The Office of the Privacy Commissioner of Canada’s Contribution Program funds independent, non-profit research to generate new ideas, approaches and information about privacy. We encourage all our recipients to share the results of their projects widely, so that others can benefit from them.

The following tip sheet was developed to provide our funding recipients with some quick tips for promoting their projects. Funding recipients looking for more detailed communications advice about project promotion should review our guide Strategic Communications Planning to Promote Your Contributions Project.

Quick Tips for Successful Promotion of Your Contributions Program Project

Being strategic about how, when and where you communicate your work can make or break the success of any promotional campaign.

Success requires a goal, a plan, consistent messaging and deliberate choices about where and when you will tell audiences about your work.

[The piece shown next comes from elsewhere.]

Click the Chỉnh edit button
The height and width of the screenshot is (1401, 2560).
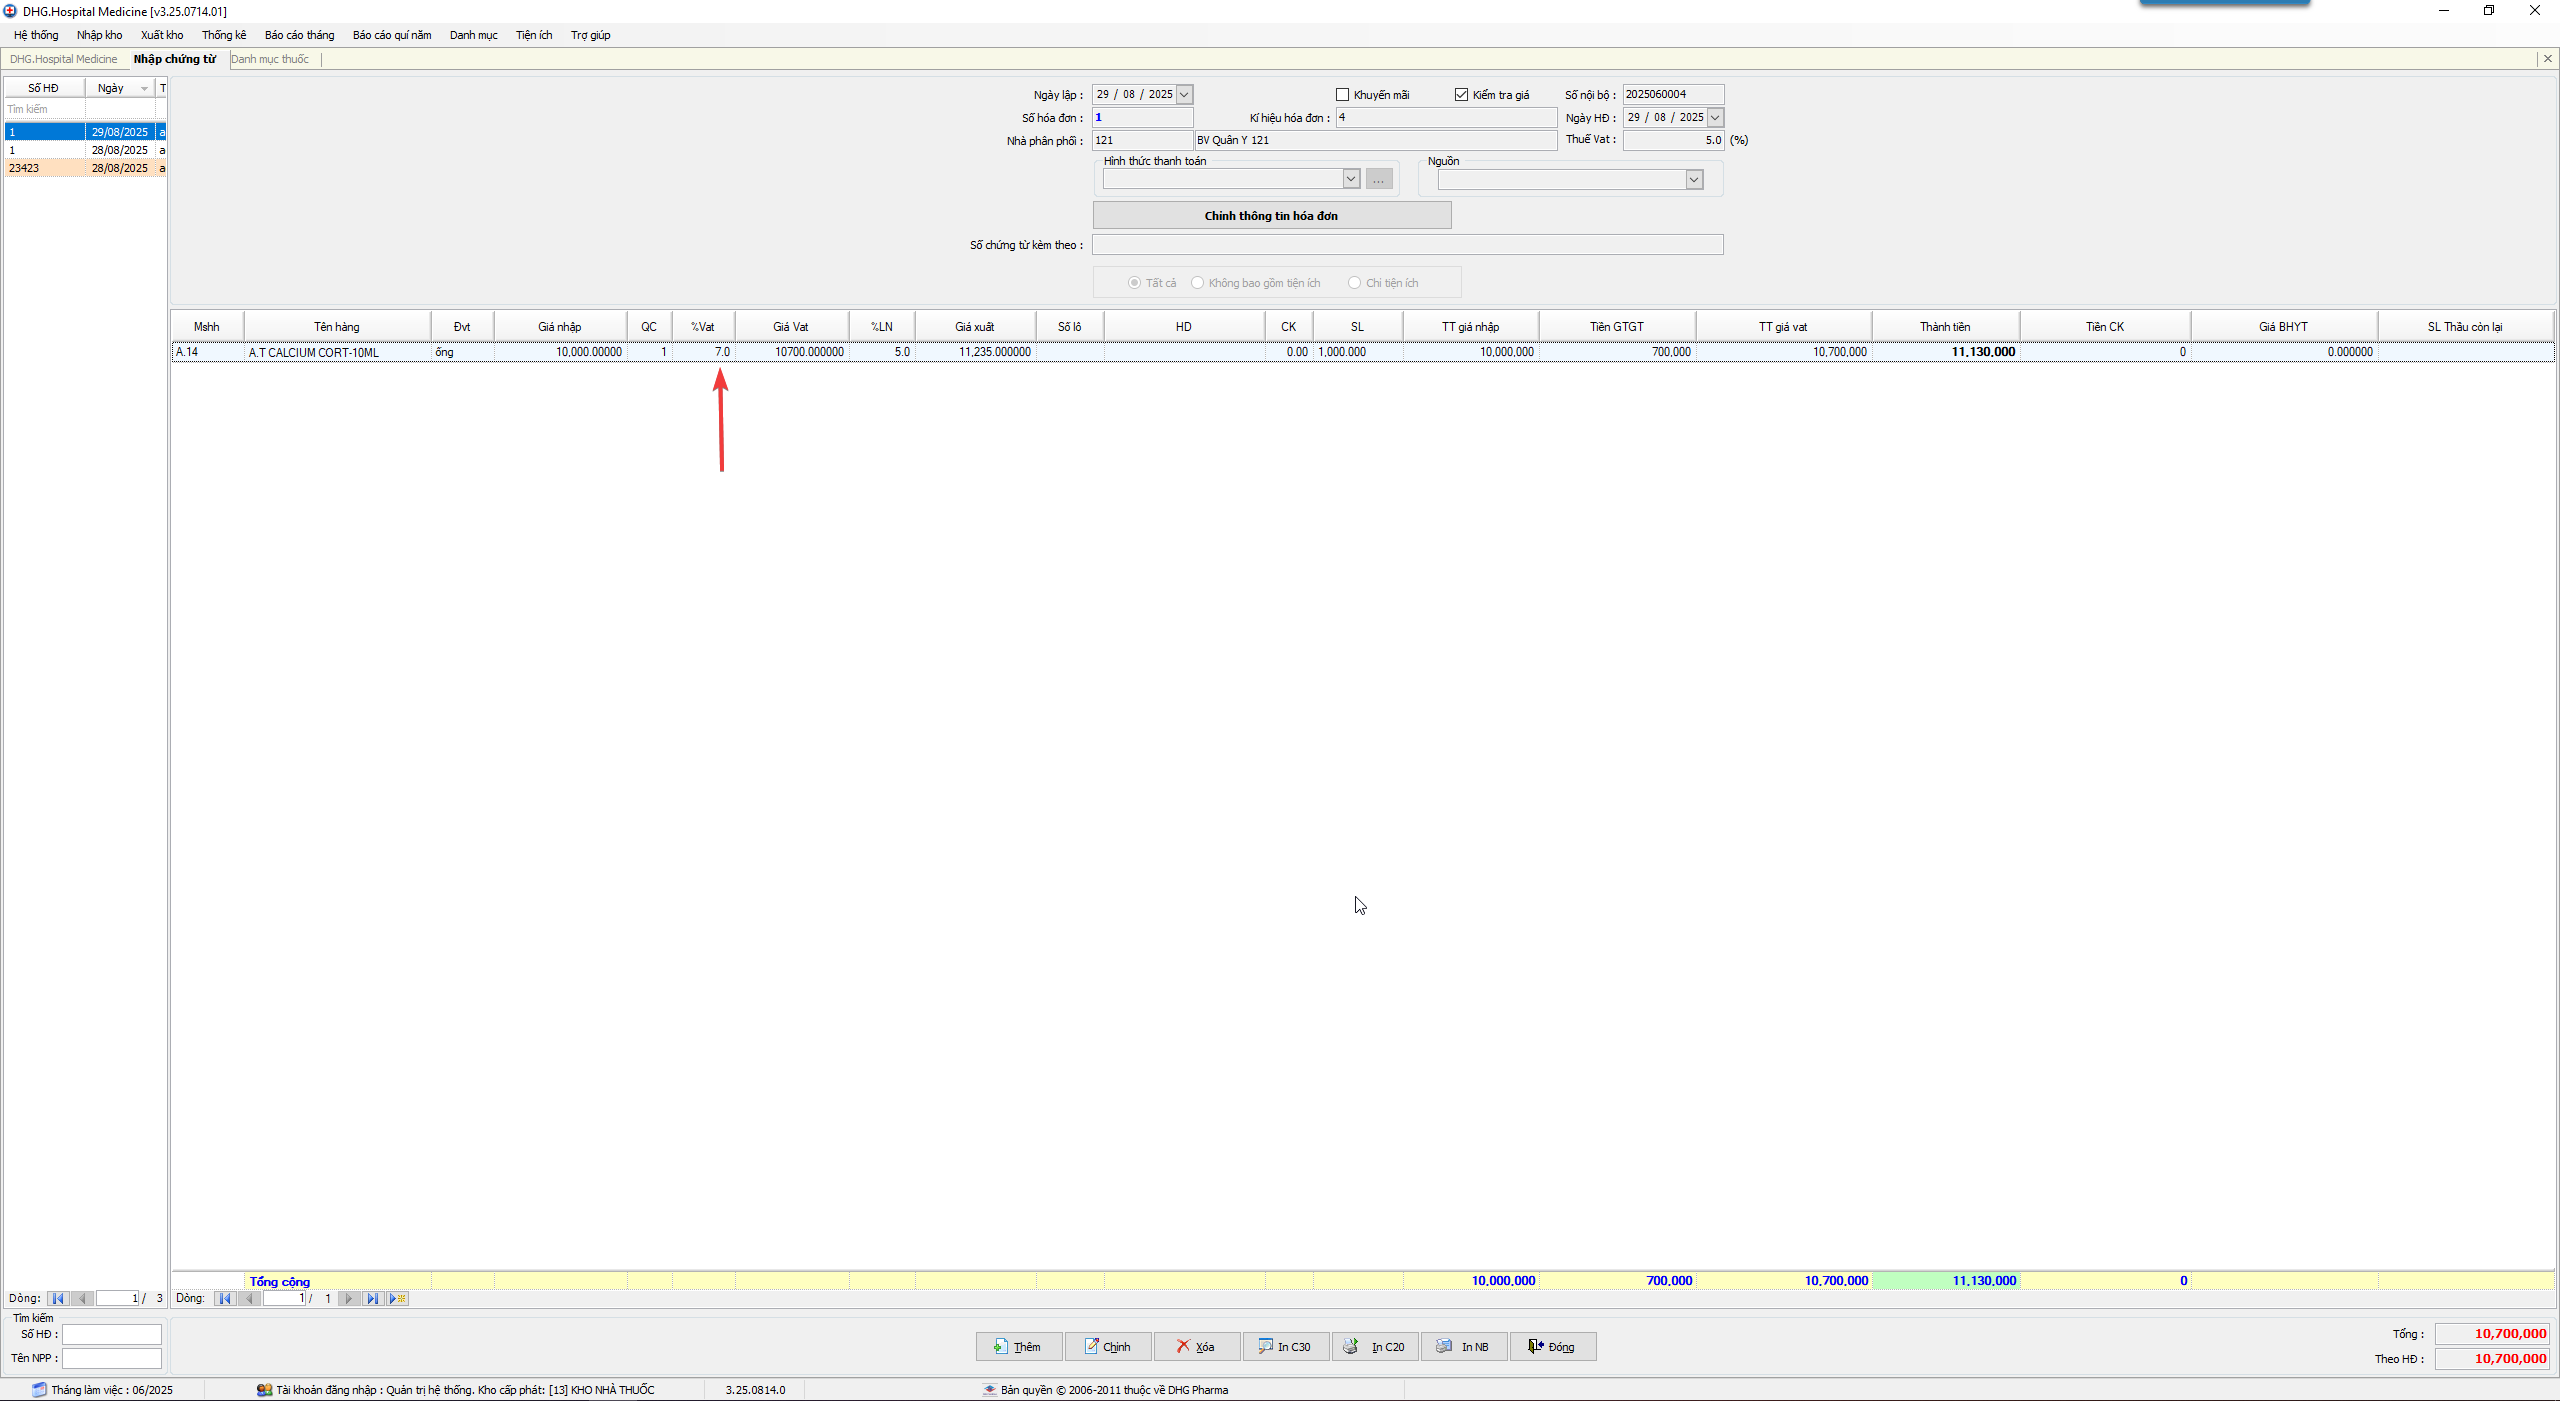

When done right, a strategic communications plan will not only help you raise awareness of your project, but it will also build both visibility and credibility for your organization.

Here are some quick tips that will help you successfully promote your project:

  1. Write down your communications plan in simple terms, starting with a clear goal.
  2. Deliberately choose and target key audiences.
  3. Outline key messages that are interesting, specific, brief and use plain language. Then, repeat your messages in every interaction during the campaign.
  4. Plan the actions you will take to get the word out. Plan when you will take these actions and what it will take to get the job done.
  5. Monitor outcomes and evaluate your efforts so you can be even more successful next time!

It is important that any promotion clearly reflects the independent nature of your work and specifies that the views expressed do not necessarily reflect those of the Office of the Privacy Commissioner of Canada. Please consult your contribution agreement for recommended wording for acknowledging or discussing the contribution.